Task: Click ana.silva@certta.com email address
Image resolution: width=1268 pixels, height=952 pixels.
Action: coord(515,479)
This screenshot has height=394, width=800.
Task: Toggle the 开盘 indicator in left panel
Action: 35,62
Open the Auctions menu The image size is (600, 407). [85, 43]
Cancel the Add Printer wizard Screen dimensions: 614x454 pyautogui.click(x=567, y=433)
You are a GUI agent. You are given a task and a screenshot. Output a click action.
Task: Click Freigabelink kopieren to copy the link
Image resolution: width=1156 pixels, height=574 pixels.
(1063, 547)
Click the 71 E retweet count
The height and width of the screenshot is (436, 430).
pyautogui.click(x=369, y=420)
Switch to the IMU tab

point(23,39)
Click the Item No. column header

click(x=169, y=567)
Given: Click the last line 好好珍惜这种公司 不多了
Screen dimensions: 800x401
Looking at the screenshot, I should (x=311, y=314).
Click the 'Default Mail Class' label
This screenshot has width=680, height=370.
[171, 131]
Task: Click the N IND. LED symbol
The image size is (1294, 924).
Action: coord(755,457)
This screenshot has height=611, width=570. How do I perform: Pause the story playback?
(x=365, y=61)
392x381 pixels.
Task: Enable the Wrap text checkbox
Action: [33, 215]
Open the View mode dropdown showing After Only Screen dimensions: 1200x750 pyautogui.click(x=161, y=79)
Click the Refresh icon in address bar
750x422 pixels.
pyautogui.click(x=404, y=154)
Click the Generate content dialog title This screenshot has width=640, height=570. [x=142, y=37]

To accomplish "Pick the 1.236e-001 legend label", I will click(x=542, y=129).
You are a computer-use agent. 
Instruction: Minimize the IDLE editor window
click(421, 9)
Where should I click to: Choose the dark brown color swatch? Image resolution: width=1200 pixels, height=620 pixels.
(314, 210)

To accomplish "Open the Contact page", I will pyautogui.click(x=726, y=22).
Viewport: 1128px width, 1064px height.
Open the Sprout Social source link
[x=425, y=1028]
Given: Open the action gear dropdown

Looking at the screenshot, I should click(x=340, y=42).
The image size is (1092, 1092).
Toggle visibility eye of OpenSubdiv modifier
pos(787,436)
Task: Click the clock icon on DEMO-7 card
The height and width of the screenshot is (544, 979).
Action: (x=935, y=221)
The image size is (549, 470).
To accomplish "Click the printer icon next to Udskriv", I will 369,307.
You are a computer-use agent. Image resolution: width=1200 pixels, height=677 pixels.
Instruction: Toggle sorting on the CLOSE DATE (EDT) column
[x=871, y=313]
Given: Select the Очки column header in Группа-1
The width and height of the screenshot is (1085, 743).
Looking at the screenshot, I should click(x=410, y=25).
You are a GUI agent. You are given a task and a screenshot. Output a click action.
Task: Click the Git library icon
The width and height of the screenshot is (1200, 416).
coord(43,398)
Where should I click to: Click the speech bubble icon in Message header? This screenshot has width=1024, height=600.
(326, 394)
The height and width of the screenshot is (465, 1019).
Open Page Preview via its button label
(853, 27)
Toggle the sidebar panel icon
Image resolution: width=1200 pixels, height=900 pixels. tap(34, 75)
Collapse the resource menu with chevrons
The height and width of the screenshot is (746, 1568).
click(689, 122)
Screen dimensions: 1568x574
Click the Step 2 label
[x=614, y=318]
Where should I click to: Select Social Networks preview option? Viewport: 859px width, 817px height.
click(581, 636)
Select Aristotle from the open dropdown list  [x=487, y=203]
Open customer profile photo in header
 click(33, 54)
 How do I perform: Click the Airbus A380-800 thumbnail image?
----
## Directions
Exactly reproduce every line of the data above.

## Solved problem
Task: Click ana.silva@certta.com email address
Image resolution: width=1268 pixels, height=952 pixels.
Action: coord(515,479)
This screenshot has height=394, width=800.
Task: Toggle the 开盘 indicator in left panel
Action: 35,62
Open the Auctions menu The image size is (600, 407). [85, 43]
Cancel the Add Printer wizard Screen dimensions: 614x454 pyautogui.click(x=567, y=433)
You are a GUI agent. You are given a task and a screenshot. Output a click action.
Task: Click Freigabelink kopieren to copy the link
Image resolution: width=1156 pixels, height=574 pixels.
(1063, 547)
Click the 71 E retweet count
The height and width of the screenshot is (436, 430).
pyautogui.click(x=369, y=420)
Switch to the IMU tab

point(23,39)
Click the Item No. column header

click(x=169, y=567)
Given: Click the last line 好好珍惜这种公司 不多了
Screen dimensions: 800x401
Looking at the screenshot, I should (x=311, y=314).
Click the 'Default Mail Class' label
This screenshot has width=680, height=370.
[171, 131]
Task: Click the N IND. LED symbol
The image size is (1294, 924).
Action: coord(755,457)
This screenshot has height=611, width=570. How do I perform: Pause the story playback?
(x=365, y=61)
392x381 pixels.
Task: Enable the Wrap text checkbox
Action: [33, 215]
Open the View mode dropdown showing After Only Screen dimensions: 1200x750 pyautogui.click(x=161, y=79)
Click the Refresh icon in address bar
750x422 pixels.
pyautogui.click(x=404, y=154)
Click the Generate content dialog title This screenshot has width=640, height=570. [x=142, y=37]

To accomplish "Pick the 1.236e-001 legend label", I will click(x=542, y=129).
You are a computer-use agent. 
Instruction: Minimize the IDLE editor window
click(421, 9)
Where should I click to: Choose the dark brown color swatch? Image resolution: width=1200 pixels, height=620 pixels.
(314, 210)

To accomplish "Open the Contact page", I will pyautogui.click(x=726, y=22).
Viewport: 1128px width, 1064px height.
Open the Sprout Social source link
[x=425, y=1028]
Given: Open the action gear dropdown

Looking at the screenshot, I should click(x=340, y=42).
The image size is (1092, 1092).
Toggle visibility eye of OpenSubdiv modifier
pos(787,436)
Task: Click the clock icon on DEMO-7 card
The height and width of the screenshot is (544, 979).
Action: (x=935, y=221)
The image size is (549, 470).
To accomplish "Click the printer icon next to Udskriv", I will 369,307.
You are a computer-use agent. Image resolution: width=1200 pixels, height=677 pixels.
Instruction: Toggle sorting on the CLOSE DATE (EDT) column
[x=871, y=313]
Given: Select the Очки column header in Группа-1
The width and height of the screenshot is (1085, 743).
Looking at the screenshot, I should click(x=410, y=25).
You are a GUI agent. You are given a task and a screenshot. Output a click action.
Task: Click the Git library icon
The width and height of the screenshot is (1200, 416).
coord(43,398)
Where should I click to: Click the speech bubble icon in Message header? This screenshot has width=1024, height=600.
(326, 394)
The height and width of the screenshot is (465, 1019).
Open Page Preview via its button label
(853, 27)
Toggle the sidebar panel icon
Image resolution: width=1200 pixels, height=900 pixels. tap(34, 75)
Collapse the resource menu with chevrons
The height and width of the screenshot is (746, 1568).
click(689, 122)
Screen dimensions: 1568x574
Click the Step 2 label
[x=614, y=318]
Where should I click to: Select Social Networks preview option? Viewport: 859px width, 817px height.
click(581, 636)
Select Aristotle from the open dropdown list  [x=487, y=203]
Open customer profile photo in header
 click(33, 54)
 How do I perform: Click the Airbus A380-800 thumbnail image?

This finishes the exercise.